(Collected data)
━━━━━━━━━━
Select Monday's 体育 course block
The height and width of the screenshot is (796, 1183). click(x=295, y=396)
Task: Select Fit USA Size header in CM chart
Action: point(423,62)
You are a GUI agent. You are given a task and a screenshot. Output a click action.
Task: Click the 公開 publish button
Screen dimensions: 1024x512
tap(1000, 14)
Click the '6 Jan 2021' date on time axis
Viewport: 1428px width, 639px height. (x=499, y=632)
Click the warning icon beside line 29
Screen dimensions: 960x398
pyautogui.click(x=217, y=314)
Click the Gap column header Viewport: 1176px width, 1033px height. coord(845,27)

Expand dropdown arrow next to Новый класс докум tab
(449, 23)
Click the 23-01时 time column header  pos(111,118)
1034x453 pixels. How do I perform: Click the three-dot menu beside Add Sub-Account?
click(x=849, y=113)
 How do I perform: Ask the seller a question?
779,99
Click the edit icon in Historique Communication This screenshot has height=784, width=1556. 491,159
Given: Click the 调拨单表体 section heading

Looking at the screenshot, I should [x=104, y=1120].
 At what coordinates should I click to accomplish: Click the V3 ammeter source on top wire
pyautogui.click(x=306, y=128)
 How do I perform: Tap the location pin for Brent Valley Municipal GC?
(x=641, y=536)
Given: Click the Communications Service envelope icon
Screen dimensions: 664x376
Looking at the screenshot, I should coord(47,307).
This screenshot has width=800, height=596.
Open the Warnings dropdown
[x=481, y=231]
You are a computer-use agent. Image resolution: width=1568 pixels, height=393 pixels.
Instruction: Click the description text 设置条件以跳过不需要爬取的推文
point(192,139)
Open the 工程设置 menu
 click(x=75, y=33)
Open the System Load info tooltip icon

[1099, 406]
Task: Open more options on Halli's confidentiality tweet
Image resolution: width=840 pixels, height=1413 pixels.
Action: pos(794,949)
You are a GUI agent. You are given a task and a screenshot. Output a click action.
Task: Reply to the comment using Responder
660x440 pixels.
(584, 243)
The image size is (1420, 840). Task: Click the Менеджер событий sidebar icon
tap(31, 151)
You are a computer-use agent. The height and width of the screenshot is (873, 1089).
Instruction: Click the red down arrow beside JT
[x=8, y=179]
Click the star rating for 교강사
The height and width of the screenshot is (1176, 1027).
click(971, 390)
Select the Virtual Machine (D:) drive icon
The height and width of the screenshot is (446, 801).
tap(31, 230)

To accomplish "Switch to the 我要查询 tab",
━━━━━━━━━━
■ How to complete this task ■
Check each line of the entries above, and show every one holding the word "column".

■ Response ■
Click the Gap column header Viewport: 1176px width, 1033px height. coord(845,27)
Click the 23-01时 time column header  pos(111,118)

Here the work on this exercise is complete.